C.           The Consultant is a professional organization within the field of intellectual property rights management and desires to provide professional consulting services to the Company;

D.           The Company desires to retain the services of the Consultant and the Consultant desires to accept such mandate, in order to provide such related services to the Company (collectively, the “General Services”);

E.           It is the intention of the Company and the Consultant (at times referred to herein as “Parties”) hereby to memoralize all such agreements and understandings between them relating to the terms and conditions of the General Services and, correspondingly, it is their further intention that the terms and conditions of this agreement (the “Agreement”) will replace, in their entirety, all such prior discussions, negotiations, understandings and agreements with respect to the General Services;

F.           The Parties hereto have agreed to enter into this Agreement which replaces, in its entirety, all such prior discussions, negotiations, understandings and agreements, and, furthermore, which necessarily clarifies their respective duties and obligations with respect to the General Services to be provided hereunder, all in accordance with the terms and conditions of this Agreement;

G.           The Parties do not wish this Agreement to be an employment agreement and intend to maintain an independent contractor relationship whereby the Consultant will continue to provide the General Services hereunder.  The Consultant shall allocate, in his discretion, the amount of time appropriate to providing General Services to the Company and the manner of the provision of any part of the General Services.  The Consultant may choose the location from which the Consultant’s General Services are rendered, select the times during which such General Services are rendered, and the optimal form of communication through which to deliver or provide such General Services.  Provided however, all decisions of the Consultant in rendering the Genera l Services must be made in good faith, in the best mutual interests of the Consultant and the Company, and carried out in a manner that is generally consistent with accepted industry standards for the provision of such General Services.

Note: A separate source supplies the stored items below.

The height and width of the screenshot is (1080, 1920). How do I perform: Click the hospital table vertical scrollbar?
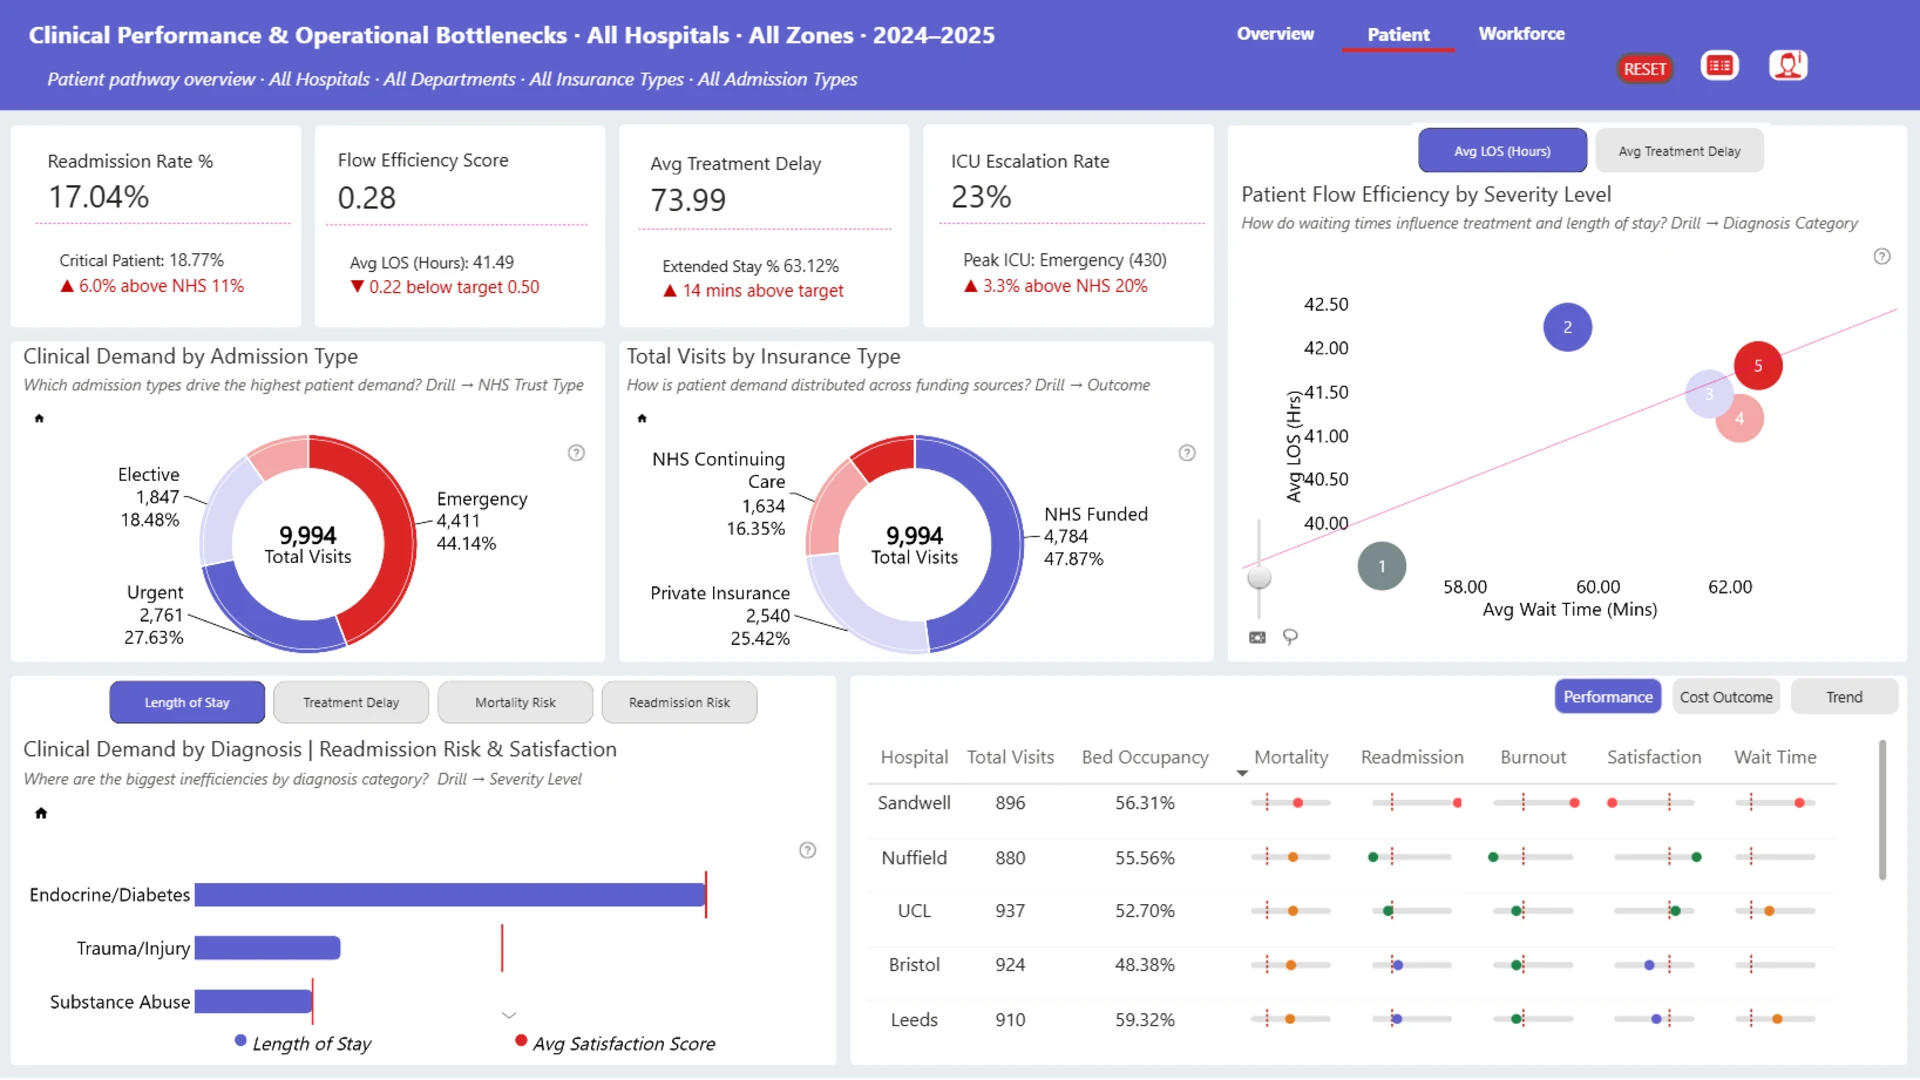(x=1882, y=810)
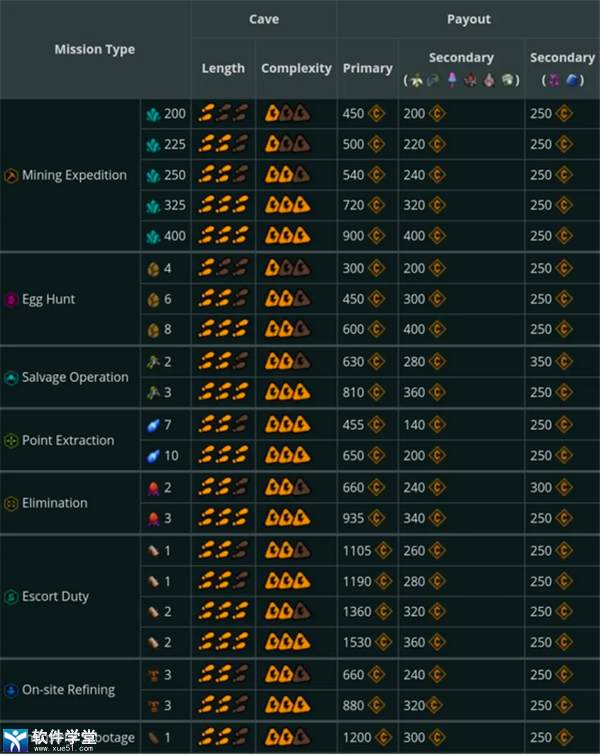
Task: Click the Escort Duty mission icon
Action: pos(12,597)
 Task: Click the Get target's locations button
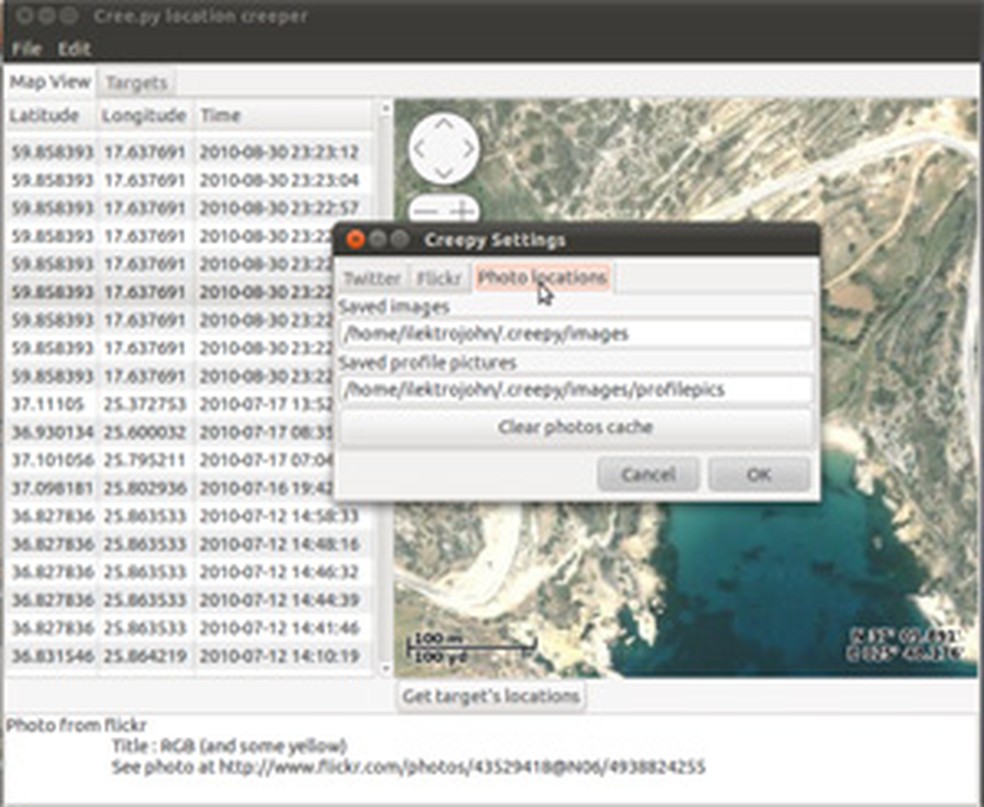491,696
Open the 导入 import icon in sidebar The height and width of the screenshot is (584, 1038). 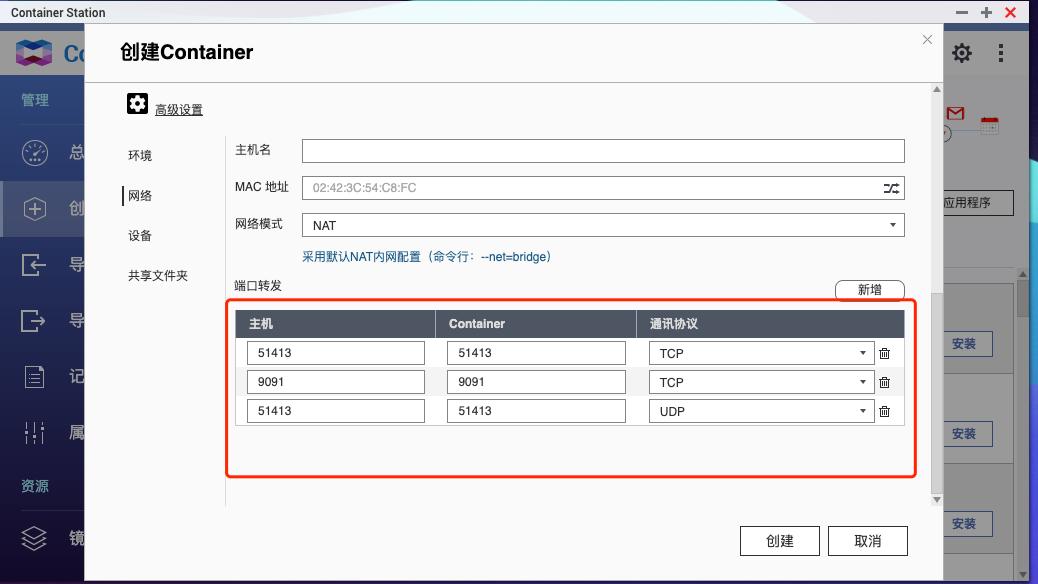click(34, 264)
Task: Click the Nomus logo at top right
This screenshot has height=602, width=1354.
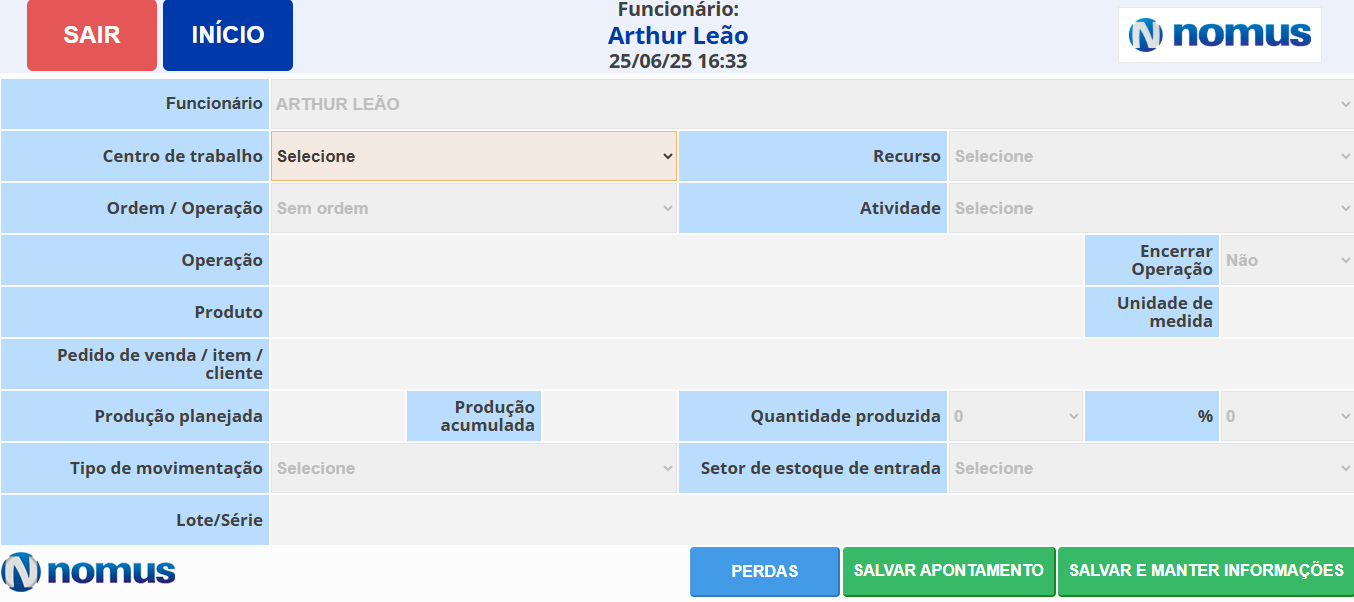Action: 1219,35
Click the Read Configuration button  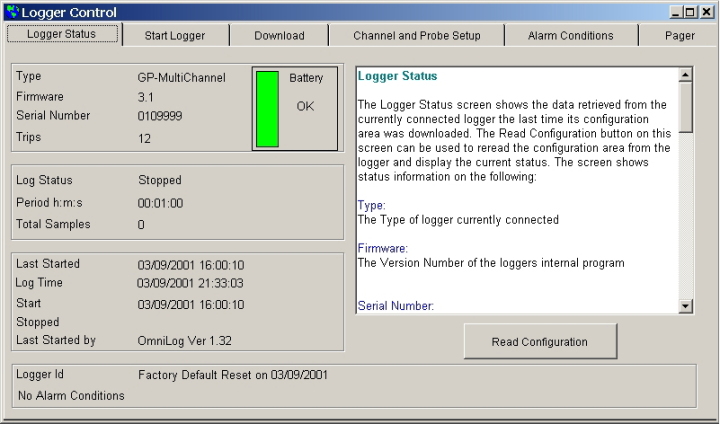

H.           This Agreement when duly signed and accepted by the Consultant; will define the duties, responsibilities and obligations of the Consultant; set forth and provide the consideration, expense allowances and any other consideration offered or provided to the Consultant hereunder; and as offered by the Company to other independent contractors providing professional services and consulting services to the Company.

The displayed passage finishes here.